PROBLEM STATEMENT | Give back only the lines in the records below from the one with "House of Rugby (44, 2292)" to the one with "Basket-Center (40, 2162)", both inclusive, word for word.

━━━━━ EXERCISE INPUTS

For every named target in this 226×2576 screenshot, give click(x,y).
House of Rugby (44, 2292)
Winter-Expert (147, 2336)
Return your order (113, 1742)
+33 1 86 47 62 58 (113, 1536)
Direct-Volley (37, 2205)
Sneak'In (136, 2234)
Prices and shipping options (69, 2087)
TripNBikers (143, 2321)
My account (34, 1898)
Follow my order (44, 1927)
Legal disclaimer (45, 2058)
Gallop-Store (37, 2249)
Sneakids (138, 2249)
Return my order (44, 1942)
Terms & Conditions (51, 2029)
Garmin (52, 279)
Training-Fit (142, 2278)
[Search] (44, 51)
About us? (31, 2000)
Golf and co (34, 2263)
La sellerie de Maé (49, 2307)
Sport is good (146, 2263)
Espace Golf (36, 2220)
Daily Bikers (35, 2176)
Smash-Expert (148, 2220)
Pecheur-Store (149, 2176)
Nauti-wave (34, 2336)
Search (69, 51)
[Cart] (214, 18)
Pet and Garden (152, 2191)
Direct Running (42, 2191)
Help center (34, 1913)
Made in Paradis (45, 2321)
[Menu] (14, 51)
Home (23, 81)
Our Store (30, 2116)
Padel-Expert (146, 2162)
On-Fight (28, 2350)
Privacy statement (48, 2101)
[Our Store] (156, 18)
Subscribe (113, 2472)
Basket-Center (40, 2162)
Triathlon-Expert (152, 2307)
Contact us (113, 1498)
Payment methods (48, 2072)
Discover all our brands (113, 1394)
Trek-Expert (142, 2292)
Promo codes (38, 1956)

━━━━━━━━━━

PROBLEM SOLUTION |
House of Rugby (44, 2292)
Winter-Expert (147, 2336)
Return your order (113, 1742)
+33 1 86 47 62 58 (113, 1536)
Direct-Volley (37, 2205)
Sneak'In (136, 2234)
Prices and shipping options (69, 2087)
TripNBikers (143, 2321)
My account (34, 1898)
Follow my order (44, 1927)
Legal disclaimer (45, 2058)
Gallop-Store (37, 2249)
Sneakids (138, 2249)
Return my order (44, 1942)
Terms & Conditions (51, 2029)
Garmin (52, 279)
Training-Fit (142, 2278)
[Search] (44, 51)
About us? (31, 2000)
Golf and co (34, 2263)
La sellerie de Maé (49, 2307)
Sport is good (146, 2263)
Espace Golf (36, 2220)
Daily Bikers (35, 2176)
Smash-Expert (148, 2220)
Pecheur-Store (149, 2176)
Nauti-wave (34, 2336)
Search (69, 51)
[Cart] (214, 18)
Pet and Garden (152, 2191)
Direct Running (42, 2191)
Help center (34, 1913)
Made in Paradis (45, 2321)
[Menu] (14, 51)
Home (23, 81)
Our Store (30, 2116)
Padel-Expert (146, 2162)
On-Fight (28, 2350)
Privacy statement (48, 2101)
[Our Store] (156, 18)
Subscribe (113, 2472)
Basket-Center (40, 2162)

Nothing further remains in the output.